## Begin ROWS

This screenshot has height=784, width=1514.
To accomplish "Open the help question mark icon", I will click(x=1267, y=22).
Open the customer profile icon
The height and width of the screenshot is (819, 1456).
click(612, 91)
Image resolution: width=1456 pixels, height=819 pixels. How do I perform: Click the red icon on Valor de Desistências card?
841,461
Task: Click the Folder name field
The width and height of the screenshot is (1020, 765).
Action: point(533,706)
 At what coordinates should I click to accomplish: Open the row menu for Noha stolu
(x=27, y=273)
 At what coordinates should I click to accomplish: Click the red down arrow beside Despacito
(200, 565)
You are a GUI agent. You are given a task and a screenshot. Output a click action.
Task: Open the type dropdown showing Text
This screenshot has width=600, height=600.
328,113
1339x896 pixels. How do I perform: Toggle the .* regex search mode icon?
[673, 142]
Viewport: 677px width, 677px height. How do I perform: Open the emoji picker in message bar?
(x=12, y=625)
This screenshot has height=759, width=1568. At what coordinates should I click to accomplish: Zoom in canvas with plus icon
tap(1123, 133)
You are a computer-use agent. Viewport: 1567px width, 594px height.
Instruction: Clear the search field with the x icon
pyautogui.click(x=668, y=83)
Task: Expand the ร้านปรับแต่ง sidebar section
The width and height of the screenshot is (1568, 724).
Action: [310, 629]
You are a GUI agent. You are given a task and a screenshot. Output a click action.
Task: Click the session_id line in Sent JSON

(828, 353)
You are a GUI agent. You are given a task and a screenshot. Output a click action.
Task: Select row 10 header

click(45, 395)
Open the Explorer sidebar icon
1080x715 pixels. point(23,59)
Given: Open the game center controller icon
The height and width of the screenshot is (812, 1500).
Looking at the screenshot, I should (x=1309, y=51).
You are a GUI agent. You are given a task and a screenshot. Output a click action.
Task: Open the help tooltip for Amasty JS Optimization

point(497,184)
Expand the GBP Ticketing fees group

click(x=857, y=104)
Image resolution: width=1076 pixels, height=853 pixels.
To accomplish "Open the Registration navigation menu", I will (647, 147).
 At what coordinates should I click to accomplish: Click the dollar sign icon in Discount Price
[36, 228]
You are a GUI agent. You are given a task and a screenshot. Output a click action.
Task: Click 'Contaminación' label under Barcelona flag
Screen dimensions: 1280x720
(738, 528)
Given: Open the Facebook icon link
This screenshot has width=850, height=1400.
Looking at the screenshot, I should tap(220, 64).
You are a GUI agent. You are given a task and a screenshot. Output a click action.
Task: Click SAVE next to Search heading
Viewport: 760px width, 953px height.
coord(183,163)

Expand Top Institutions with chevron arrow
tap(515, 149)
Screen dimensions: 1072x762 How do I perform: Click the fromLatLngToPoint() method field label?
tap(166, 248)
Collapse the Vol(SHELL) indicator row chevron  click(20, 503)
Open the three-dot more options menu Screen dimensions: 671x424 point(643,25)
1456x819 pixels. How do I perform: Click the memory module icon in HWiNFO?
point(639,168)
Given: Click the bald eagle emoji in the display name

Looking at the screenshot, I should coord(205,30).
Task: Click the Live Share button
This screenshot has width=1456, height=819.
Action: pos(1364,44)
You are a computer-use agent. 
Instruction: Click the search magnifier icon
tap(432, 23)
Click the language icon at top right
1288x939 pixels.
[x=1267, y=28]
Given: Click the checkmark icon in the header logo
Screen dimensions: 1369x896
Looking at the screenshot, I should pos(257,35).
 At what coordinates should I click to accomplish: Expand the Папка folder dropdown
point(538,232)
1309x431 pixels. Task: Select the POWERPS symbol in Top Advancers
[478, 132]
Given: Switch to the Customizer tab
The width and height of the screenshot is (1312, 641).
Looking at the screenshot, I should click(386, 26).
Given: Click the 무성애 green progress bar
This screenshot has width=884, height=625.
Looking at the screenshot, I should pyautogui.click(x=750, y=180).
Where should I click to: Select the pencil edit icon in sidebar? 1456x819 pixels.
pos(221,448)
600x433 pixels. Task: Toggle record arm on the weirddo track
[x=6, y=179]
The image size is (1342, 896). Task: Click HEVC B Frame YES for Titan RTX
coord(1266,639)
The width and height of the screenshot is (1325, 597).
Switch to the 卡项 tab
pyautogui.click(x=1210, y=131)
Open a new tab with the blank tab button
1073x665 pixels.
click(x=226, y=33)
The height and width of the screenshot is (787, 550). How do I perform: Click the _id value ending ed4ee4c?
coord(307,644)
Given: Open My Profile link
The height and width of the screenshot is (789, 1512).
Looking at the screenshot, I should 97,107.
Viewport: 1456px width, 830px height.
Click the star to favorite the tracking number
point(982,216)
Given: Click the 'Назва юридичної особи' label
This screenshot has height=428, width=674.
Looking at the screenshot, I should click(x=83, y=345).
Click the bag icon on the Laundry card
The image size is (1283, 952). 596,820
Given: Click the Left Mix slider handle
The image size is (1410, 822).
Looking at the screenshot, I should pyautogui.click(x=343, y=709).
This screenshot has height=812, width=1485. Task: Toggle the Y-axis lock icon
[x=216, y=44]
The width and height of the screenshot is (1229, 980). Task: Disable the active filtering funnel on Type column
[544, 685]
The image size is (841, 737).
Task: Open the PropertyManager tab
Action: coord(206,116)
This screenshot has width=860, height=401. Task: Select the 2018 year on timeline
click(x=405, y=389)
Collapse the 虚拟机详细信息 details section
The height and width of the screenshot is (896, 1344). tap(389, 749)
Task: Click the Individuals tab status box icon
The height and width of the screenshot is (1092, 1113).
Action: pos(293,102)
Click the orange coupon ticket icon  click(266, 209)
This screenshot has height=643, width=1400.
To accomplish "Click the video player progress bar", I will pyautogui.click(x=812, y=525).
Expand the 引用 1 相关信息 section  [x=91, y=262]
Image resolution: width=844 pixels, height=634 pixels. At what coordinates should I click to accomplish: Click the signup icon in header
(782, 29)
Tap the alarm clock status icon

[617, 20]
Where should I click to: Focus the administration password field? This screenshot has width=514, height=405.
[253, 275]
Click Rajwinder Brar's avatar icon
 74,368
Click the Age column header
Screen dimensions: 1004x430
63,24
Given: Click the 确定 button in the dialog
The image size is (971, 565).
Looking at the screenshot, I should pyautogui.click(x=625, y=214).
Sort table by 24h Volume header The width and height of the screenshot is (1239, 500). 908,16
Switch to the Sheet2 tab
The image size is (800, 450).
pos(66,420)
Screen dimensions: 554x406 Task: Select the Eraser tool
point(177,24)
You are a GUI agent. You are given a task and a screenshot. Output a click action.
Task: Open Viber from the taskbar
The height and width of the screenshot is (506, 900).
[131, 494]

## End ROWS

CHALLENGE: Copy out the items exactly from the line containing "Screen dimensions: 554x406" through the end of the items, inclusive.

TASK RESULT:
Screen dimensions: 554x406 Task: Select the Eraser tool
point(177,24)
You are a GUI agent. You are given a task and a screenshot. Output a click action.
Task: Open Viber from the taskbar
The height and width of the screenshot is (506, 900).
[131, 494]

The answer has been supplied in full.